II: Mit Blick auf High Yield — sollten Investoren eher über den Teich schauen oder in Europa bleiben?
Marsh:
Wir sind der Ansicht, dass Europa trotz seiner potenziellen Rezessionsaussichten gute Chancen bietet, auch wenn eine sorgfältige Auswahl wichtiger denn je ist. Zwar räumen wir ein, dass Europas Wirtschaft einen stärkeren Abschwung erleiden könnte als die seiner Konkurrenten, doch dürfte der europäische Hochzinsmarkt davon profitieren, dass er weniger stark als die USA in zyklischen Märkten, wie etwa Rohstoffen, exponiert ist.

Europa hat auch eine höhere Kreditqualität als die USA, mit mehr Unternehmen, die mit BB bewertet sind (70,7 % in Europa gegenüber 52,3 % in den USA) und weniger Unternehmen, die mit CCC und schlechter bewertet sind (5,5 % in Europa gegenüber 11,1 % in den USA). Darüber hinaus ist der europäische Markt jünger und weniger ausgereift als der US-amerikanische, was bedeutet, dass er potenziell mehr Gelegenheiten zur Preis- und Informationsfindung bietet.

Wenn wir uns die Sektoren genauer ansehen, halten wir europäische Kabel- und integrierte Telekommunikationsbetreiber für attraktiv. Diese Branche stützt sich auf langfristige Trends beim Medienkonsum und stabile Geschäftsmodelle mit wiederkehrenden Einnahmen, was in einer Zeit, in der sich das Wachstum verlangsamt, wichtig ist. Auch im Dienstleistungssektor bieten sich Chancen. Es handelt sich um einen großen und sehr vielfältigen Sektor mit vielen potenziell interessanten Möglichkeiten, aber angesichts der steigenden Preise ist ein fundamentales Research unabdingbar.

II: Bonds are back — würden Sie das auch so sehen und begründen?
Marsh:
Die Anleger sollten sich die Frage stellen, ob die hohen Bewertungen lediglich die höheren erwarteten Ausfallraten widerspiegeln. Es ist sicherlich zutreffend, dass viele Emittenten hochverzinslicher Schuldtitel in der kommenden Zeit mit einem schwierigen Betriebsumfeld konfrontiert sind. Einerseits treiben steigende Energie‑, Lohn‑, Kraftstoff- und Lieferkettenpreise die Investitionskosten überall in die Höhe, andererseits führen die Leitzinserhöhungen der Zentralbanken zu einem Anstieg der Kreditkosten, wodurch die Verbrauchernachfrage sinkt — was letztlich zu einer Rezession führen kann.
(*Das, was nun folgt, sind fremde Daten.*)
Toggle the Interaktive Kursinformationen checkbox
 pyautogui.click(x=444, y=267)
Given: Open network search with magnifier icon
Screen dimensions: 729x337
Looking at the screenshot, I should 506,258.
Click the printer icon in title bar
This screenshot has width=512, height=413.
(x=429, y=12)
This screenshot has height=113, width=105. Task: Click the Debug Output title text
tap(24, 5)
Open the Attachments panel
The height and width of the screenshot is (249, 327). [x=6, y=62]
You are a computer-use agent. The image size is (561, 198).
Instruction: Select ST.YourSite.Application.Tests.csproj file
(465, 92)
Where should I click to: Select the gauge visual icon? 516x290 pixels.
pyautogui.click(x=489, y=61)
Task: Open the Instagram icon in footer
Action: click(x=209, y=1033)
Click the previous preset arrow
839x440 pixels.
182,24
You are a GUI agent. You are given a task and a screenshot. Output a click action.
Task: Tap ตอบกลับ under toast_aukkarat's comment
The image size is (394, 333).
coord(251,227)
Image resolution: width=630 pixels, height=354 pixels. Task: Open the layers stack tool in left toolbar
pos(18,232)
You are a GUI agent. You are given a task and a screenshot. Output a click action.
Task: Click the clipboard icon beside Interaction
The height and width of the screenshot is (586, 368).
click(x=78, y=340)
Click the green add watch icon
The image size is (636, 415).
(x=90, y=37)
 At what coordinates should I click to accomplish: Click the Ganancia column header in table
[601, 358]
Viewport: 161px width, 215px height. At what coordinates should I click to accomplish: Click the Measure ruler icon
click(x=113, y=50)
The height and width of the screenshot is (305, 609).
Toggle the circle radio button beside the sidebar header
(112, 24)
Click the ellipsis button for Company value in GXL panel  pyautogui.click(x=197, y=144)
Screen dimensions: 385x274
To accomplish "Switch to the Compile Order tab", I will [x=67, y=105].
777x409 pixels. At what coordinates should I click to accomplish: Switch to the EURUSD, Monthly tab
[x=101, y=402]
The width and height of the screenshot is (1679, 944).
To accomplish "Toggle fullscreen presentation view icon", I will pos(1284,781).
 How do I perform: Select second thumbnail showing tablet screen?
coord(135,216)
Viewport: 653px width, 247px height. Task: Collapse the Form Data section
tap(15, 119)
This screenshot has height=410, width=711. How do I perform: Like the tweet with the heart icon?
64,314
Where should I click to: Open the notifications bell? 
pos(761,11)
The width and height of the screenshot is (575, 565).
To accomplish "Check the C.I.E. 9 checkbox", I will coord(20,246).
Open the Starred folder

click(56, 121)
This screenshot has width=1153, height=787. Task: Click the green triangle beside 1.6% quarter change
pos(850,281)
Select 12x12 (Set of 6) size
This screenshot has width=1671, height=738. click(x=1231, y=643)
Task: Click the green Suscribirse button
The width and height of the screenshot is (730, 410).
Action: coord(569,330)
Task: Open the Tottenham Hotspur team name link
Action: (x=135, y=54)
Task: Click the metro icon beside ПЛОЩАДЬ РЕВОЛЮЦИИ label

Unternehmen, die mit höheren Kosten und sinkender Nachfrage zu kämpfen haben, sind einem größeren Ausfallrisiko ausgesetzt — derzeit rechnet der Markt mit einer Ausfallquote von rund 4,5 % in den nächsten 12 Monaten. Die derzeitige Ausfallquote liegt jedoch bei unter 1 %. Sind die Herausforderungen, mit denen die Unternehmen sich auseinandersetzen müssen, so gewaltig, dass die Ausfallquote innerhalb der nächsten 12 Monate von praktisch Null auf fast 5 % ansteigen dürfte?

Das glauben wir nicht. Infolge der Refinanzierungswelle von 2020–2021 verfügen die meisten Unternehmen derzeit über einen hohen Bestand an liquiden Mitteln im Verhältnis zur Verschuldung in ihren Bilanzen. Sie konnten sich lange Zeit zu sehr niedrigen Zinssätzen verschulden, was es ihnen ermöglichte, die Laufzeiten zu verlängern, die Fremdkapitalkosten zu senken und die Kapitalstruktur zu optimieren.